Translate this sentence from the dialog excerpt on triple serialization into Spanish: "Perhaps certain Web Services (i.e. RPC with XML and HTTP POST -- SOAP) could be another solution."

**Excerpt provided**:

□ □ □ □

This is an extract from a dialog between Sean B. Palmer and myself:
> Overall, the article was very good indeed - you must have done an
> awful lot of background research! The one main (i.e. only) bit that I
> didn't get was:-
>
> > N3, RDF, or any other serialization has to be able
> > to identify by *every* application that consumes
> > triples. The only way to accomplish this is to include
> > a triple-syntax-identifier before the triples.
First, it contains a typo and then it is bit incomplete, should be: "One problem with this is: how do we identify a triple serialization format? N3, RDF, or any other (future) serialization has to be identifiable by *every* application that wants to consumes triples in a serialization-syntax independent way." But this does not change the fact that it might be a bad idea (below).
> The problem with this is that the triple-syntax-identifier is going to
> *have* to be in the same format as the triples themselves, for
> backwards compatability.
Hmm ... this was somewhere in the back of my head while writing ... but never surfaced. Perhaps certain Web Services (i.e. RPC with XML and HTTP POST -- SOAP) could be another solution. If some applications stumble across a resource with some odd triple serialization format, the application could send the URL to the resource as a parameter to a Web Service, and, if things work out, receive a set of triples in the basic standard triple format (perhaps a(o,v)). This means that an application needs to handle the basic serialization syntax and to be able to locate and invoke an appropriate Web Service in order to be syntax independent. This is just a way of making it easier to build the application, and this makes the application immune (different syntaxes should be transparent to the application) against future serialization formats.

□ □ □ □

**Data segment**:
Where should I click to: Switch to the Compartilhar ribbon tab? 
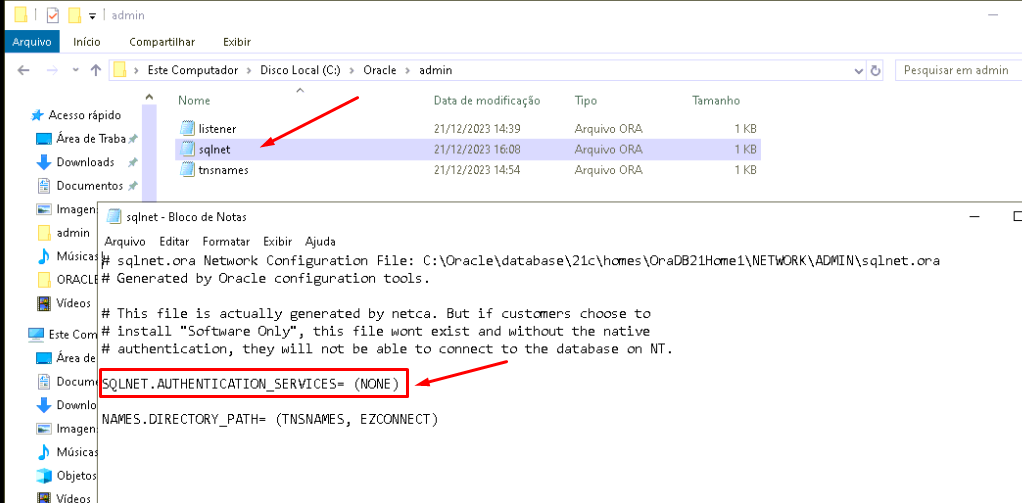(161, 42)
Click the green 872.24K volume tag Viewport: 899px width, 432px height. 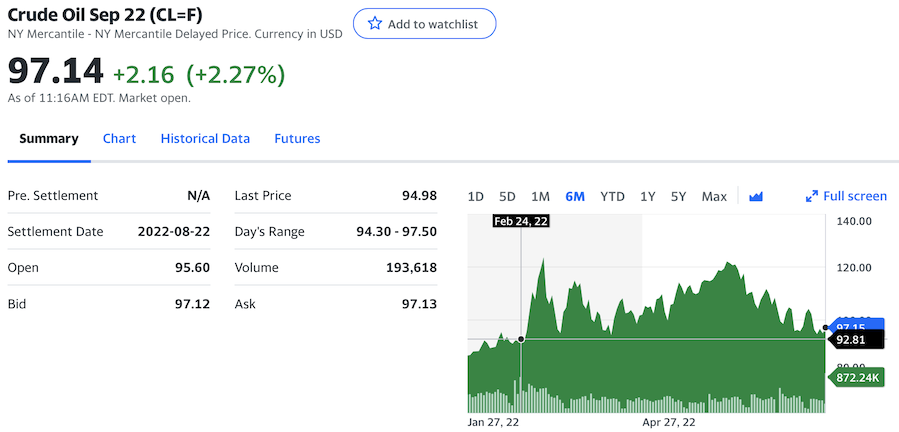coord(857,377)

□ □ □ □

**Output for this task**: Quizás ciertos servicios web (es decir, RPC con XML y HTTP POST -- SOAP) podrían ser otra solución.